I used to loathe WD. I had a total of 8 drives from them all fail (sizes ranging from 6.4 to 10GB, if this is any indication of how long ago it was) realatively soon after purchase. I didn't know that much about RMA or any of the like, but Best Buy was a willing swap-host.
For the longest time, I swore by Maxtor. Then the WD Special Editions with the 8MB cache came out. I had a few extra bucks and nabbed a 120GB for the hell of it. Guess what... now all that I have in my system is WD. I may be crazy, but they've all been rock solid (the two 120's (RAID-0) are over 2 years of near-constant use, the 160 just turned 2 years old last month, and the 2 SATA Raptors (RAID-0) are just... wow. O.O).
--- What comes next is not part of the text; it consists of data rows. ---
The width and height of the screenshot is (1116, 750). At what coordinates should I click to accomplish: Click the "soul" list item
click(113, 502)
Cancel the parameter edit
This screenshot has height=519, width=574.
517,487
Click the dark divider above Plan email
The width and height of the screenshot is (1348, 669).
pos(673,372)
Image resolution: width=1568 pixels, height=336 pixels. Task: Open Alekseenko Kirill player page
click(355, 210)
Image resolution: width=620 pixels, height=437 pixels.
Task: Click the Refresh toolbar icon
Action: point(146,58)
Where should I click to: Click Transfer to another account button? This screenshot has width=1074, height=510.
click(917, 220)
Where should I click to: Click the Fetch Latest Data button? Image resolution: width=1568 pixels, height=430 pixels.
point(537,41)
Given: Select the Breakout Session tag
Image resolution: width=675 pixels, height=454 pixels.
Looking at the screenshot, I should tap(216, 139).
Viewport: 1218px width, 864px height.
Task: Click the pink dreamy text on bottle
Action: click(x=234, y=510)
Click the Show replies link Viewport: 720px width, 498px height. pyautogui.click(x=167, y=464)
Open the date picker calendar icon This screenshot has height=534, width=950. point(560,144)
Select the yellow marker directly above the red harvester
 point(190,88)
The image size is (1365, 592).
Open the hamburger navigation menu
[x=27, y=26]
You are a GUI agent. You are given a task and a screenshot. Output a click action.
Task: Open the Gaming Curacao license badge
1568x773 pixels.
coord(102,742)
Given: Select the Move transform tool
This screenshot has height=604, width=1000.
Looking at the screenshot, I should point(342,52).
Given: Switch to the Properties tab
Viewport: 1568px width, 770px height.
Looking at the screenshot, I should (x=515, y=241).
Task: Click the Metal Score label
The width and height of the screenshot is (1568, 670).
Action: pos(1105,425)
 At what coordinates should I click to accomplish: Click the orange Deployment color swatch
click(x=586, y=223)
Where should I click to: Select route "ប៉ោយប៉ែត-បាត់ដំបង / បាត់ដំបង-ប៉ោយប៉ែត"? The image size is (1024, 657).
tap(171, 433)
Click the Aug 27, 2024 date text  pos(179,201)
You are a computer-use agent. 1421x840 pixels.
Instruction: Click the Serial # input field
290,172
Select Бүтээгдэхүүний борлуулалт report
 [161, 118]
As long as you don't get tricked into getting their 'Valuedrive' (5400 RPM with 2mb o' cache, probably made in the same factory and by the same workers as JTS was (not familiar with JTS? They were in business for less than a year. The company was from India, and has a 100% failure rate. Most drives never even lived to be more than six months old))) then you should be fine. The Special Editions are carrying a 3 year warranty, and the Raptors (built from their SCSI line of HDs) come with a 5 year.
At work, I deal with mostly Hitachi and Seagates. I RMA more of those than any other drive. Yes, mechanical parts *DO* fail, it's inevitable. Those drives, though, only come with a 1 year warranty, so... in order to get an RMA, they're all dying before reaching their first birthday. That's just not right.